Tego dnia widziałam jak mój ex pieprzył się z moją matką, poznałam jakiegoś
Zayn’a Malik’a, który na pewno do outsiderów nie należał, a jego uroda powalała
na kolana.
- Cholera jasna – szepnęłam do siebie, przeczesując nerwowo
włosy palcami. – Dlaczego ty pierdolony gruchocie musiałeś się zepsuć akurat
dzisiaj?! – spojrzałam ze złością na swoje auto, po czym chwyciłam w dłonie
swoje rzeczy i pomaszerowałam do domu, gdzie czekał na mnie niczego nie
świadomy ojciec. Wcześniej poinformowałam go w drodze do Bradford, że wprowadzę
się do niego na kilka dni, ale z jakiego powodu, już nie zamierzałam mu
powiedzieć. Przecież tato zatłukłby matkę gołymi rękoma, że wzięła się za
chłopaka o prawie 20 lat młodszego od siebie! To dopiero zdzira!
- Clarisso, witaj w domu – tata przywitał mnie z otwartymi
ramionami, przytulając do siebie jak małą dziewczynkę. Tato trochę przypominał
mi Georga Clooney’a. Według niektórych byli jak dwie krople wody, ale ja zawsze
byłam, że od Clooney’a przystojniejszego mężczyzny być nie może.
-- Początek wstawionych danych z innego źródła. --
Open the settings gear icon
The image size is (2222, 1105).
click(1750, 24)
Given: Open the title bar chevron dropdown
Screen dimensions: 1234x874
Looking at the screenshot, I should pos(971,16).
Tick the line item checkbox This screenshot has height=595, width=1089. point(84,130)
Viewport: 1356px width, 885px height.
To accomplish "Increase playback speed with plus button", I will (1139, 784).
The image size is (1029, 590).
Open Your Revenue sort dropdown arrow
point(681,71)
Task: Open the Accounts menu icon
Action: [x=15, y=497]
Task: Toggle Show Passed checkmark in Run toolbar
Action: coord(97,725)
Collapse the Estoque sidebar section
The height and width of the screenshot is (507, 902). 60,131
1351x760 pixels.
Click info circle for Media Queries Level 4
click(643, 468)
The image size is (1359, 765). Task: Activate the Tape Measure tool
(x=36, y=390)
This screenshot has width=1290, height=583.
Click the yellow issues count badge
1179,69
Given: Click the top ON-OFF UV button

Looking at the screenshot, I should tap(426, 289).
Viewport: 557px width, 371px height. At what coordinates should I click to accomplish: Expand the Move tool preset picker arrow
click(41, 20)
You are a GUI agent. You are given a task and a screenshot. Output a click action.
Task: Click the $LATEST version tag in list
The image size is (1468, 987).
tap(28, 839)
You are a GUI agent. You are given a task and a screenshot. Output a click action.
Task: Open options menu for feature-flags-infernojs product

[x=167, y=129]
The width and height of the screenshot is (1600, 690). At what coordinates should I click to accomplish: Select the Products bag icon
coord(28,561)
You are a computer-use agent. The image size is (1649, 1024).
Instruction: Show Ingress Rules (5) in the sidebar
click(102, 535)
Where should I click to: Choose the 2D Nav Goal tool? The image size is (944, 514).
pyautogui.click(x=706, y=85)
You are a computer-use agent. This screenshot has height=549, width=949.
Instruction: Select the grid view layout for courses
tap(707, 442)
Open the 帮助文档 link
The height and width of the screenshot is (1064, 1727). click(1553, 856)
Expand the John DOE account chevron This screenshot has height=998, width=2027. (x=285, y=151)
- Cześć tato – zaśmiałam się z jego reakcji na mój przyjazd
i oderwałam się od niego. – Nie masz nic przeciwko jeśli pomieszkam u Ciebie
kilka dni?
- Ależ skąd. To również Twój dom – powiedział, biorąc ode
mnie rzeczy i zaniósł je do salonu, a ja siadłam przy barku w kuchni. – Jesteś
głodna?
- Nie – skłamałam, lecz mi bez wahania uwierzył. – Mógłbyś
jutro powiedzieć Bradowi, by wziął moje auto do naprawy? Znowu się zepsuło i
mam go serdecznie dość.
- A może czas by kupić nowy samochód, skarbie? – zapytał,
wyjmując z ogromnej lodówki mojego ulubionego szampana Cristal Brut* i nalał nam go do kieliszków. Wspominałam, że ojciec
był mini milionerem? Jego firma zarabiała setki tysięcy funtów miesięcznie, a z
ich usług korzystały nawet gwiazdy. Dlatego stać go było na takiego rodzaju
luksusy. Osobiście nie przepadałam za jego przepychem, bo wydawanie na szampana
kilkanaście tysięcy funtów było rzeczą absurdalną! Jego taka szajba z
wydawaniem pieniędzy zaczęła się odkąd rozwiódł się matką. Czuł się lekko
„przygnębiony” z powodu całego rozwoju wydarzeń, ale w końcu zobaczył, jaką
osobą jest mama. Bardziej pazernego człowieka od niej to chyba nie widziałam.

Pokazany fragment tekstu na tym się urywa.